Beacons Festival 2014: Saturday 9 August

Day two at Skipton's Heslaker Farm sees Hookworms warm to their role as headliners, Ex-Easter Island Head bewitch a seated hideaway, and Jon Hopkins turn the main stage into a glow-in-the-dark Wacky Warehouse

Live Review by Simon Jay Catling | 10 Aug 2014
  • Jon Hopkins @ Beacons Festival 2014

Remember that level on Sonic 2 where you had to direct the blue-arsed critter and his faithful but ultimately hapless pal Tails to the nearest pantaloons store, kit the two out in a pair of glittery flares and star-shaped glasses, and then earn rings by getting down and funky with them on the dance floor? Nah, because Sonic was many things but he never really had the funk – if he did, though, he’d be grooving to the sounds of Galaxians. The duo’s mix of 16-bit synths and offbeat rhythms is an instant party trigger in the Noisey tent, with a partisan local crowd buoying them as they bounce their way through a journey of manipulated transmissions and veering hooks – each in turn spiking the mass in front into vigorous, hip-shaking action. Boss level completed.

It’s all set for Hookworms, then, with a crowd fired up and eager for the physicality of the five-piece’s penetrative, feature-length punk rock. Punk’s the term to use for the Leeds group now more than ever, the bite they’ve always possessed within their blurring textures and motorik developing great gnashing jaws. One particularly short, sharp burst of a new song exemplifies this perfectly – its the nearest they've come yet to the corrosive proto-punk of The Modern Lovers and 80s hardcore influences they’ve always cited. Respite only really comes once during a raucous 45 minutes, with the ebb and flow of The Correspondent; drummer JN pulls back his hole-punching patterns and allows the sweeping washes of organ and guitar to cascade over him. For the rest, Hookworms give the sense that they’re starting to relish their increasing ability to cause a human pile-up.

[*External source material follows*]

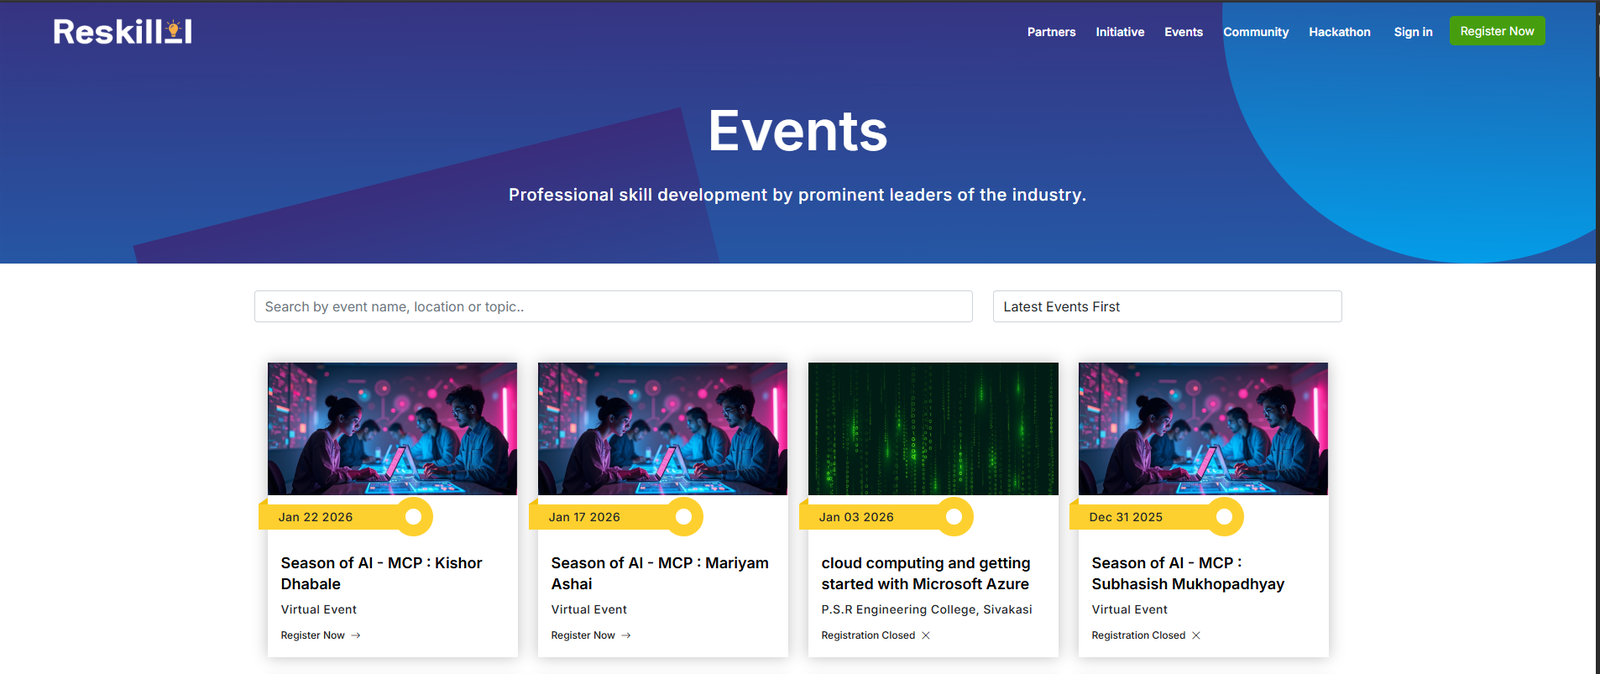Click the circle marker on Jan 22 2026 ribbon
This screenshot has height=674, width=1600.
click(413, 517)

Some hours later, the physicality of Ex-Easter Island Head is entirely the opposite – delicate and nuanced, they start from nothing and build pieces, as opposed to starting with everything and taking elements away. The Into the Woods stage is a restful getaway from the climactics out in the fields; dozens of people stretch out on the carpet or crash out on sofas as the Liverpool trio take to the stage. Heavily based around the use of mallets on prepared electric guitars laid flat, with a further percussionist behind them, Ex-Easter Island Head consistently surprise in the dexterity of sound they manage to coax out of such a minimalist setup. It’s perhaps the 6.2% cider talking, but the switch of rhythms from the glottal to the languid has a bodily effect, moments of tension rising and evaporating within the torso as beats blur into each other and increase in velocity. It isn’t the barnstorming end to a festival Saturday night that some would choose, but there’s little else that comes close to this level of immersion all weekend.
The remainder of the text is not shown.